# LSTM Price Prediction - Improved Version

**Changes from original:**
- Smaller model architecture to prevent overfitting
- Added L2 regularization
- Learning rate scheduler
- Better early stopping with more patience
- Data validation and sanity checks
- Fixed evaluation metrics

In [None]:
import os
import numpy as np
import tensorflow as tf
from tensorflow.keras.models import Sequential
from tensorflow.keras.layers import LSTM, Dense, Dropout, BatchNormalization
from tensorflow.keras.callbacks import EarlyStopping, ModelCheckpoint, ReduceLROnPlateau
from tensorflow.keras.regularizers import l2
from sklearn.metrics import mean_absolute_error, mean_squared_error, r2_score
import matplotlib.pyplot as plt
import warnings
warnings.filterwarnings('ignore')

print(f"TensorFlow version: {tf.__version__}")
print(f"GPU available: {tf.config.list_physical_devices('GPU')}")

## Configuration
**Change COIN_NAME and HORIZON to train different models**

In [None]:
# ======= CONFIGURATION =======
COIN_NAME = "bitcoin"  # Options: bitcoin, ethereum, solana, cardano, binancecoin
HORIZON = "1h"         # Options: 1h, 24h

BASE_DIR = "/Users/ayushgupta/Desktop/ML-Driven-Web-Platform-for-Cryptocurrency-Price-Forecasting_November_Batch-5_2025"
SEQ_PATH = f"{BASE_DIR}/Milestone_1/data/sequences/{COIN_NAME}/{HORIZON}/"
MODEL_SAVE_PATH = f"{BASE_DIR}/Milestone_2/models/{COIN_NAME}/{HORIZON}/"
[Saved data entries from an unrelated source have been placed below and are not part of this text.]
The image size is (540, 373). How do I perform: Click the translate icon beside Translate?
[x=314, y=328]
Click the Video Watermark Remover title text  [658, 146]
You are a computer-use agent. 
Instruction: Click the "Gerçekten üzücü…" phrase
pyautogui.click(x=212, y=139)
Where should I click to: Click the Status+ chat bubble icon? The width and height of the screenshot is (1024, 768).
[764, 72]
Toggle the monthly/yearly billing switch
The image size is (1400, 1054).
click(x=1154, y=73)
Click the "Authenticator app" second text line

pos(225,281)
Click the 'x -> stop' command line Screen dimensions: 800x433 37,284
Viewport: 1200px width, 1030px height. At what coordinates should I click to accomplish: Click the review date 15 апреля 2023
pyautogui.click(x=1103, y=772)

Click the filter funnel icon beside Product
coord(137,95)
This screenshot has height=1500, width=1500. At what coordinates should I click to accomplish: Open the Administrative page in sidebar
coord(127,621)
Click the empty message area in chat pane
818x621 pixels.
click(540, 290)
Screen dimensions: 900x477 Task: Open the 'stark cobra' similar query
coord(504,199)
os.makedirs(MODEL_SAVE_PATH, exist_ok=True)
print(f"Training: {COIN_NAME} - {HORIZON}")
print(f"Model will be saved to: {MODEL_SAVE_PATH}")

## Load Data

In [None]:
# Load sequences
X_train = np.load(SEQ_PATH + "X_train.npy")
y_train = np.load(SEQ_PATH + "y_train.npy")
X_val = np.load(SEQ_PATH + "X_val.npy")
y_val = np.load(SEQ_PATH + "y_val.npy")
X_test = np.load(SEQ_PATH + "X_test.npy")
y_test = np.load(SEQ_PATH + "y_test.npy")

print("=" * 50)
print("DATA SHAPES")
print("=" * 50)
print(f"X_train: {X_train.shape}")
print(f"y_train: {y_train.shape}")
print(f"X_val:   {X_val.shape}")
print(f"y_val:   {y_val.shape}")
print(f"X_test:  {X_test.shape}")
print(f"y_test:  {y_test.shape}")

## Data Validation - Critical Sanity Checks

In [None]:
print("=" * 50)
print("DATA VALIDATION")
print("=" * 50)

# Check for NaN/Inf
print(f"\nNaN in X_train: {np.isnan(X_train).sum()}")
print(f"NaN in y_train: {np.isnan(y_train).sum()}")
print(f"Inf in X_train: {np.isinf(X_train).sum()}")
print(f"Inf in y_train: {np.isinf(y_train).sum()}")

# Check target distribution
print(f"\ny_train stats:")
print(f"  Min:    {y_train.min():.4f}")
print(f"  Max:    {y_train.max():.4f}")
print(f"  Mean:   {y_train.mean():.4f}")
print(f"  Std:    {y_train.std():.4f}")

# Check feature distributions (last timestep)
print(f"\nX_train feature stats (last timestep):")
feature_names = ["open", "high", "low", "volume", "return_1h", "volatility_24h", 
                 "ma_24", "ma_168", "ma_ratio", "vol_change", "missing_flag"]
for i, name in enumerate(feature_names):
    vals = X_train[:, -1, i]
    print(f"  {name:15s}: min={vals.min():.4f}, max={vals.max():.4f}, mean={vals.mean():.4f}")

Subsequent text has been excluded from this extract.